The FSB is an independent body that oversees SA’s non-banking financial services industry, including the stock market.
The dti and CIPC
The Department of Trade and Industry and the Companies and Intellectual Property Commission on Tuesday announced they will be launching investigations into Steinhoff "so far as they relate to non-compliance with the Companies Act and Regulations".
In a joint statement, they noted with "great concern allegations of governance failures and financial irregularities at South African retailer Steinhoff".
They did not give a timeframe for the probe.
Four people connected to Steinhoff are being probed by German authorities for possible accounting fraud.
As Fin24 previously reported, this investigation is not new and does not date from the dramatic share price decline of a week ago.
German authorities have not named the people in question.

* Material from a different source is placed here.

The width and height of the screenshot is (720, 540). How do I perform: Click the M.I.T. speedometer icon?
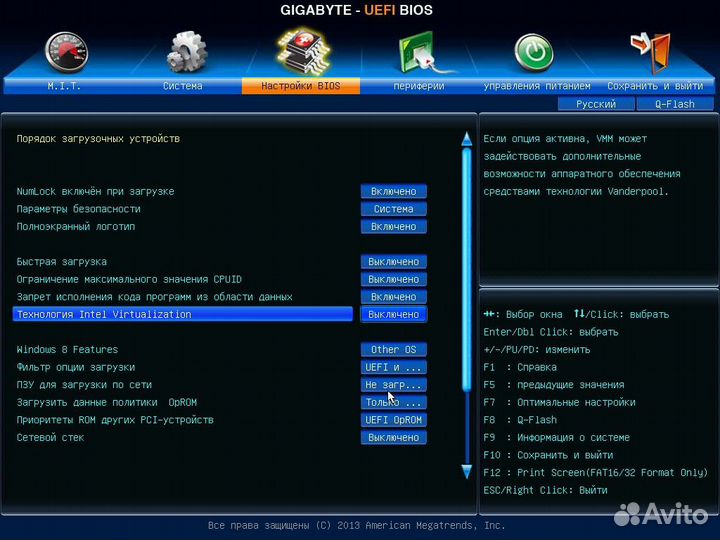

Last week the public prosecutor's office of Oldenburg in Germany told Fin24 in a statement that “four current and former managers of a group” are being investigated for possible accounting fraud.
The statement said the balance sheet of the company in question – which German media has identified as Steinhoff, or one of its affiliates – may have been inflated. German authorities, meanwhile, are still scrutinising and evaluating the “extensive documents and data” obtained during searches.
It did not say when these searches took place. And the prosecutor's office said it could not yet say when its investigation would be complete.
In November 2015, ahead of its listing of the Frankfurt Stock Exchange, Steinhoff said in a media announcement that German authorities had searched the Westerstede offices of Steinhoff Europe Group Services (SEGS), a German subsidiary of the group.
“SEGS is fully committed to support the authorities, and has begun to take immediate steps, in clarifying and resolving these matters,” it said at the time.
Meanwhile, when it announced earlier in the week that it would not yet be publishing its audited results, Steinhoff said this was, in part due to "the criminal and tax investigation in Germany".